A California startup has developed WineM, an RFID-enabled wine rack that lets aficionados and sommeliers manage their collection visually.

  • TAGS

You've built a wine cellar and stocked it with bottles of your favorite reds and whites. Now how do you find the 2005 Australian merlot in your collection, and is it the right wine to serve with beef stew, or should you choose a 2004 French Bordeaux?

ThingM, a California startup specializing in ubiquitous computing, says it has solved the problem of searching paper logs or spreadsheets for information about wines and how they are organized. The company developed WineM, an RFID-enabled wine rack that lets aficionados and sommeliers manage their collection visually.
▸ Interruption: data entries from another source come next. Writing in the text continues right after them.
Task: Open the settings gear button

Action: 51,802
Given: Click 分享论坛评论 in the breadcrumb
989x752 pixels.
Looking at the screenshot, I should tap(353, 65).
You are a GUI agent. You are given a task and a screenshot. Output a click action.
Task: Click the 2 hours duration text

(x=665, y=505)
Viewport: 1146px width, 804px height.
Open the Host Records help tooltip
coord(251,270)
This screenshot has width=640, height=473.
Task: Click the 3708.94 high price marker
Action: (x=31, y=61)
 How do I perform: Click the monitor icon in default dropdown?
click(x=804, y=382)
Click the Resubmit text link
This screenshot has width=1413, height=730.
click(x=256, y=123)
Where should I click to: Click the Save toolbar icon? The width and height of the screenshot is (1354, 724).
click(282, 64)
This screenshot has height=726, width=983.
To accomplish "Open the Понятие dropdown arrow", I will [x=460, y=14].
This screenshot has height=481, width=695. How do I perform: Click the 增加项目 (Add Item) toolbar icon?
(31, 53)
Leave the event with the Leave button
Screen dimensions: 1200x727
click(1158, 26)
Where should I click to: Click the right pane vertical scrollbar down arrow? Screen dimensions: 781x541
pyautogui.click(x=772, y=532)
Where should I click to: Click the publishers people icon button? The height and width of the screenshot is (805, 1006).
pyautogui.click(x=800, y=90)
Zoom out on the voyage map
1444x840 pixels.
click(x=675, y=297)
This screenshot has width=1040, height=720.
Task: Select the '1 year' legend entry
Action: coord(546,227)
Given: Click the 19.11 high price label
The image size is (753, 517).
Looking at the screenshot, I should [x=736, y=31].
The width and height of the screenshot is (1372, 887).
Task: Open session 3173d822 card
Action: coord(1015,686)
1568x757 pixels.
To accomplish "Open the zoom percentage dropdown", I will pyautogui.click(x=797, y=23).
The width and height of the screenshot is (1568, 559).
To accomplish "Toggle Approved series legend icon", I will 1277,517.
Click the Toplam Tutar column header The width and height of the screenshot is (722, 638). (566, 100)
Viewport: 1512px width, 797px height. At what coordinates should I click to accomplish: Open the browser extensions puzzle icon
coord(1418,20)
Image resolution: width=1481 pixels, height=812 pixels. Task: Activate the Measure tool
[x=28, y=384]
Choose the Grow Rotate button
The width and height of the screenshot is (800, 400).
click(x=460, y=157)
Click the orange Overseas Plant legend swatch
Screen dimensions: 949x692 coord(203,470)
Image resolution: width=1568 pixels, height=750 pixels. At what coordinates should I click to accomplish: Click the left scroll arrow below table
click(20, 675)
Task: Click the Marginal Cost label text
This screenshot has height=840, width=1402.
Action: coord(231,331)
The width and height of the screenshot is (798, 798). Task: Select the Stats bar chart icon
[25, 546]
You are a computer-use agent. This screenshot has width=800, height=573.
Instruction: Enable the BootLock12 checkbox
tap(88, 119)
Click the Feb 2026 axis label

Each cell, or slot, in the wine rack is equipped with an RFID antenna; a specially designed RFID interrogator can read six cells. Each cell is also fitted with four RGB LEDs that can display a broad range of colors. Before a new wine is stored on the rack, a 125-KHz passive, read-only tag from Trossen Robotics is affixed to the bottom of the bottle. When a bottle is placed into a cell, the tag is read and the unique ID number is uploaded into the WineM software and database. The system also includes a Nokia touch screen to access the software. Search for, say—California chardonnay, Sonoma, 2005, $30—and all the cells holding bottles that meet that description will light up.

The WineM database can hold information such as vineyard, year, rating, price and what foods go best with what wines. For now, that information has to be entered manually. But the WineM software can be connected via Wi-Fi to the Internet, and ThingM is working with several wine software manufacturers to enable users to download information from online wine databases. ThingM also plans to package the wine rack with a bar-code scanner, so the UPC on the bottle can be associated with its unique ID—and with the UPC data in online wine databases.

ThingM's RFID-enabled wine rack may be the first on the market, but expect to see others. In fact, Scottsdale, Ariz., startup Wine Track is developing a secure proprietary database of premium fine wines and an RFID-enabled wine cellar. The RFID system will link individually tagged bottles to the information housed within the wine database. Wine Track, which will host the database, plans to sell its RFID system to restaurateurs, retailers and consumers.

ThingM expects to start taking orders in March 2008, says Mike Kuniavsky, who, with Tod Kurt, developed WineM. Pricing has not yet been set.